I am not a runner, but if I heard the phrase "explosion at the Boston Marathon," I might think a runner caught an unprecedented second wind in the final mile and passed several runners ahead of him to win in record time.  Not being a Marathon fan, I don't even know if those types of photo finishes occur.  But if I do know if I heard the phrase "explosion at the Boston Marathon," I would be inclined to think it was a sports metaphor for what happened in the contest.  I would not think of terrorist bombs exploding at the finish line.

That's not entirely true.  In this Oklahoma City, Columbine, Virginia Tech, Newtown, 9-11 generation, I am not overly surprised.  When I watched the news yesterday and saw what was occurring in Boston, I was sad.  In a very disturbed sense, I was struck with "Oh, this was next.  I wonder what will come after this."  I was thinking about how to talk to my children about this.  I felt many things.  Shock was not among them.  Our days see senseless violence that is as expected as it is unpredictable.

I heard recently that leading textual critique (an expert in ancient texts) and religion professor and author Bart Ehrman is an agnostic.  I had known that but I thought it was because the evangelical faith of his childhood and his mentors in that faith discouraged him from thinking critically about his faith.  Incidentally, as an evangelical myself, I testify that there are evangelicals who practice a blind acceptance of the faith that's been imprinted on them, but there are also evangelicals who think critically about everything, including God.  There are those who can humble themselves before God in worship and at the same time attempt to be very scrutinizing in their thought.  I try to be one of these critical thinkers who is also humbled before a holy God.  I am not saying I succeed, but that is my aim.

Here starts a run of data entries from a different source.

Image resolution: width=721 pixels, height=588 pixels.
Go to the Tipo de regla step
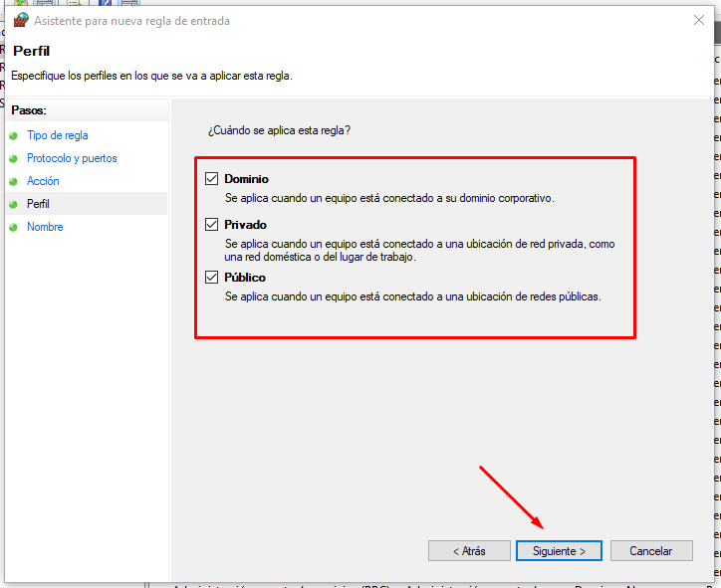[x=58, y=135]
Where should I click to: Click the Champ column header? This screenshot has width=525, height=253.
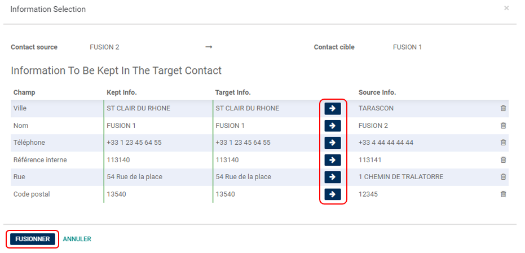(x=24, y=92)
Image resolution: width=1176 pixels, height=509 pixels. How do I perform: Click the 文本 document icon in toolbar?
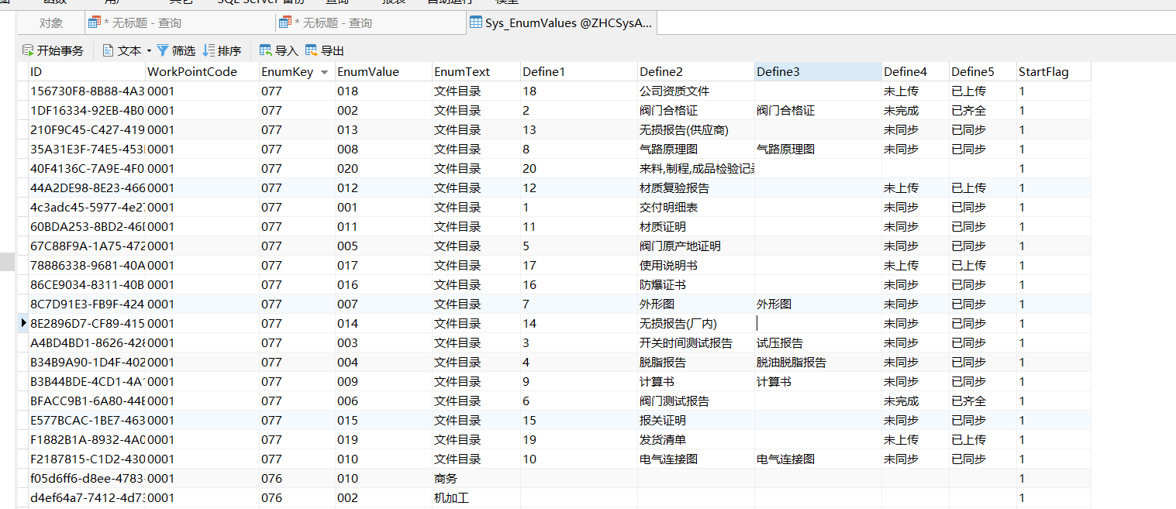point(109,51)
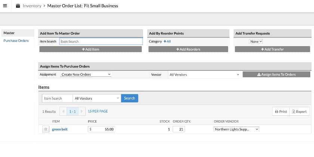Change green belt order vendor dropdown
Image resolution: width=314 pixels, height=157 pixels.
point(236,129)
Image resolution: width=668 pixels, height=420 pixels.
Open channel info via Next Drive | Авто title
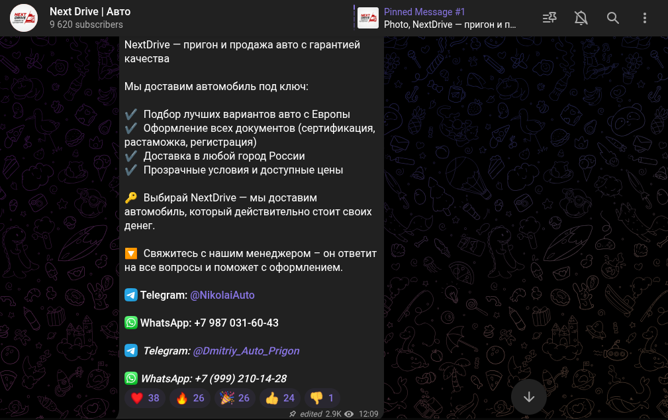point(90,11)
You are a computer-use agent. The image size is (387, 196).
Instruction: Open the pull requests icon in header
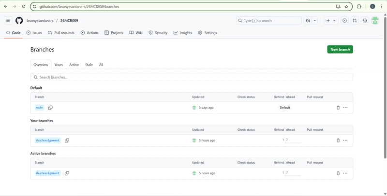355,21
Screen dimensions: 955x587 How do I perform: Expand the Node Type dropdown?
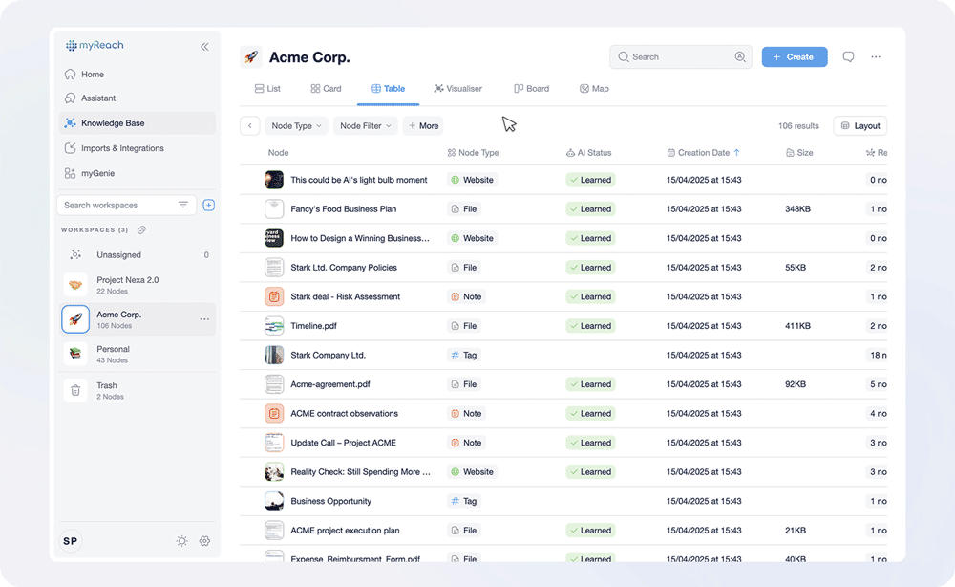click(296, 126)
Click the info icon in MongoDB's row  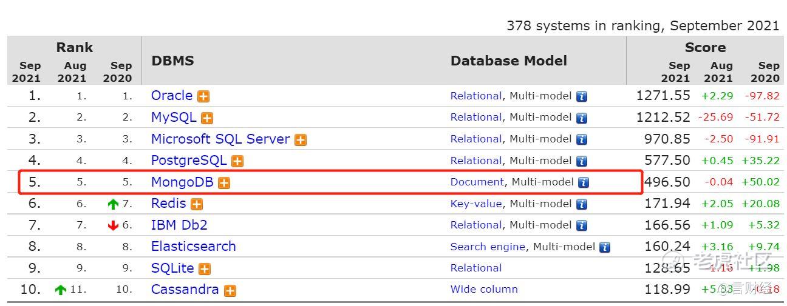584,182
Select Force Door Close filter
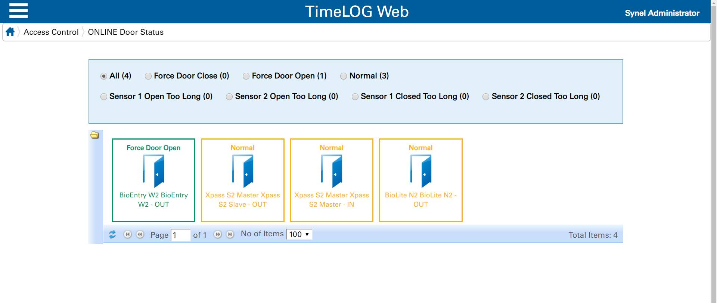Viewport: 717px width, 303px height. click(x=148, y=76)
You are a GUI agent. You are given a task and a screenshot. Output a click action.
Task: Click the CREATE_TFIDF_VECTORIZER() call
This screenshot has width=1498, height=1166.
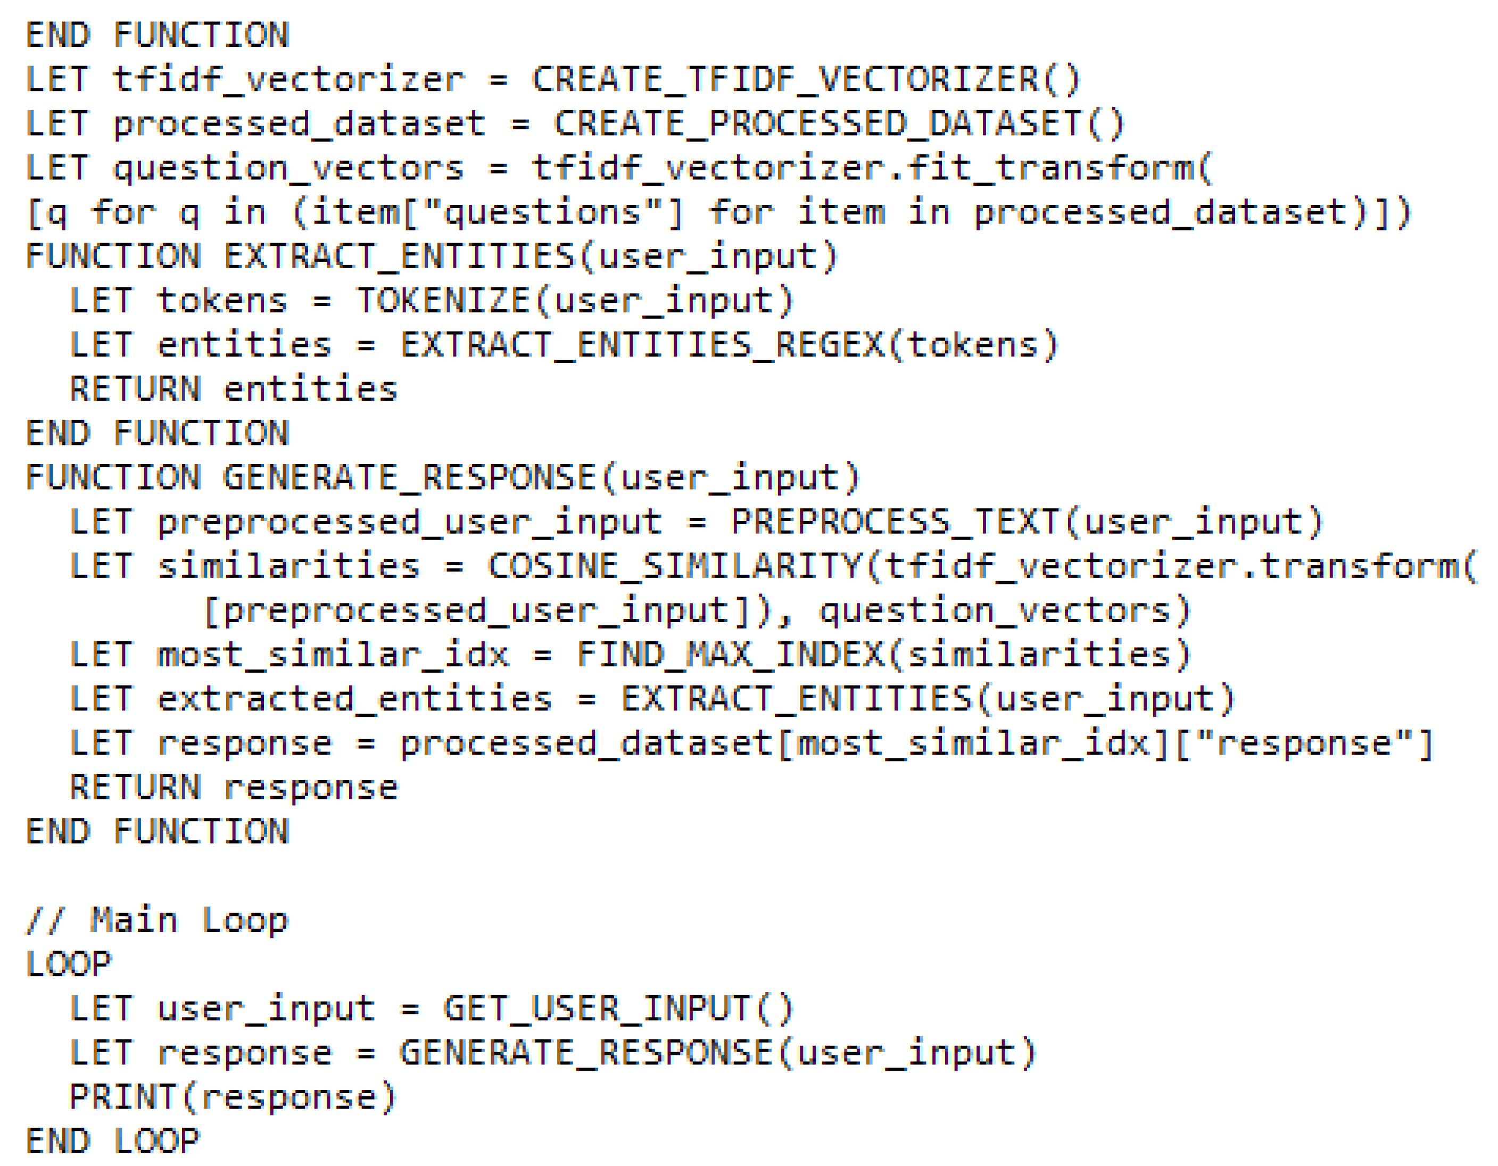click(x=806, y=79)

My impression of Ehrman was that he abandoned Christianity and embraced an agnosticism about God because he could not reconcile what he learned in the university with the faith in which he was raised.  But recently I heard his abandonment of faith was due to the problem of evil.  He could not worship or believe in a God who allows hurricanes to wipe out villages or  who allows bombs to kill 8-year-old boys who are waiting to greet their dads at the finish line of the Boston Marathon.  Evil drove Ehrman to reject God.  

I am not an Ehrman expert and this blog post is not a critique of him.  His story, if what I heard is accurate and if I have accurately summarized it, serves as an opportunity to talk about God and with God especially in terms of why bad things happen; awful things; horrific things.  I have heard similar sentiments from Christopher Hitchens.  Evil is either something to stick on God, which assigns all blame to God and makes God evil, or evil is evidence there is no God.

I cannot accept either option, blaming or renouncing.  I hold that God is good, God is love, and God is sovereign.  In saying that and in insisting God is present, is potent, and is willing to be involved in human affairs, I have to acknowledge that evil exists.  Evil changes faces over the decades, but evil does not go away.  Christians have to be ready to talk about it.  For me the presence of evil is the clearest evidence that God allows human beings to have and to express free will.

Evil drove Ehrman away from faith (if the story I heard on the radio is correct).  Evil drives me to a firm conviction that God allows free will.  I don't want to waste too much space in the Calvinism-Arminianism conversation.  Everything I write will classify me as n Arminian though I have no interest in that term or those in that camp.  Labels aside, I read the scripture and observe human history and read the news of the day and watch how children can be cruel to one another, and I examine my own heart.  It all leads me to the conclusion that evil is real and that we choose it.  When we do, there are consequences.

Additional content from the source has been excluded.